Without providing a shred of evidence for his profile, Sherman describes me, among other things, as “dogmatic” and as “a man who traffics in absolutes, a man who often infuriates even those who are sympathetic to his views.” It is unclear how Sherman knows any of this. Has he spoken to all “those who are sympathetic to my views”? Did they all tell him that I often infuriate them? What are the signs of my dogmatism? How can one even begin to respond to such yellow journalism?
But as if this were not enough, Sherman adds that Edward Said “worried about his young friend’s propensity for careless rhetoric–a point that Massad himself acknowledged in his Al-Ahram obituary of Said.”
In fact, I acknowledged no such thing, as neither I nor Edward Said believed that my rhetoric was “careless.” Said was merely concerned about strategy and about my “youthful enthusiasm” (as he termed it) in criticizing certain enemies of the Palestinian struggle, not any alleged carelessness. Sherman’s purpose for such baseless descriptions is for Nation readers to dismiss my political views as akin to Daniel Pipes’s and Martin Kramer’s in their extremism, as he presents me as their mirror image. Sherman concludes: “Massad frequently acts out the [‘devil’] role by unleashing a steady stream of inflammatory anti-Zionist rhetoric: ‘racist Jewish state’ is a locution he constantly employs.”
My characterization of Israel as racist is not some ideological insult but rather a description of a country that has myriad laws that grant Jewish citizens rights and privileges that it denies to non-Jewish citizens. These include the Law of Return (1950), the Law of Absentee Property (1950), the Law of the State’s Property (1951), the Law of Citizenship (1952), the Status Law (1952), the Israel Lands Administration Law (1960), the Construction and Building Law (1951) and myriad others.

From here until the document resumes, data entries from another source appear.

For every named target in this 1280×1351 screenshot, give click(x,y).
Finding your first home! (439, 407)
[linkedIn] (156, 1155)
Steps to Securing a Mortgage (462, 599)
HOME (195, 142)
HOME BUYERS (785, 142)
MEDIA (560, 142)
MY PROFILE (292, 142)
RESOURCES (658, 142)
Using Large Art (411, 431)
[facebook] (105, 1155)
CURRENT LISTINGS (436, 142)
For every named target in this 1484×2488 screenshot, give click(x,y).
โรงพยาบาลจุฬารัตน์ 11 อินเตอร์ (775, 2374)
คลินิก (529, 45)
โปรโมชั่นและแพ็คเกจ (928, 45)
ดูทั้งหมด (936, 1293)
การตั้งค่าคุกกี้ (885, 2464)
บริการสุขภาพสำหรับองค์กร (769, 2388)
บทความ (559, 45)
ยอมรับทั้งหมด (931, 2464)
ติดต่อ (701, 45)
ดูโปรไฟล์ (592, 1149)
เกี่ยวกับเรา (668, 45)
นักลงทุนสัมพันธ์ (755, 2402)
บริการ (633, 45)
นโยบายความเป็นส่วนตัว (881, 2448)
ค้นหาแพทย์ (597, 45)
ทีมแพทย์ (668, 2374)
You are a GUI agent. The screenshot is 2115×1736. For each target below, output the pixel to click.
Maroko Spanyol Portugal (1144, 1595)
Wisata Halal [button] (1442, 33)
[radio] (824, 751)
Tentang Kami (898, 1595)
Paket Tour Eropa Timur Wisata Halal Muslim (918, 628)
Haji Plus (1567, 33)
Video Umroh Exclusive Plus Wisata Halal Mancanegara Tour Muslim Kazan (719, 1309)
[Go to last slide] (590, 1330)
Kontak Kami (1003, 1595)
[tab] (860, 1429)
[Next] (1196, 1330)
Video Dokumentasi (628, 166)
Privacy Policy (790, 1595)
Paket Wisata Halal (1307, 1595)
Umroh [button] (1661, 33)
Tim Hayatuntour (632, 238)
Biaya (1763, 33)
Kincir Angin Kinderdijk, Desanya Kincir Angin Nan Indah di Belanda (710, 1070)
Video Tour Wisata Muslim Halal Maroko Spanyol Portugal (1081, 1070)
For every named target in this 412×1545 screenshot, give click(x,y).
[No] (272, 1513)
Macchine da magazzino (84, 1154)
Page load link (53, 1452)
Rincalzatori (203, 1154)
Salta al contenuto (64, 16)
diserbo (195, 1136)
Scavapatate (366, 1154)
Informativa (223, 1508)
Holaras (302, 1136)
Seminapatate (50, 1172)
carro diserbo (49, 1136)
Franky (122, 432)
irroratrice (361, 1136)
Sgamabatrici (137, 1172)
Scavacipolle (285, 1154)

This racist character of the country extends to the maintenance of the exclusive Jewish symbolism that Israel deploys, ranging from its Jewish flag and national anthem (which speaks only of Jews) to its ceremonial national days and the practices of institutionalized discrimination against its Arab non-Jewish citizens in every facet of life. I am not sure why Sherman finds this “inflammatory.” Would calling the United States during segregation or South Africa during apartheid racist countries also be considered “inflammatory” anti-American or anti-South African rhetoric?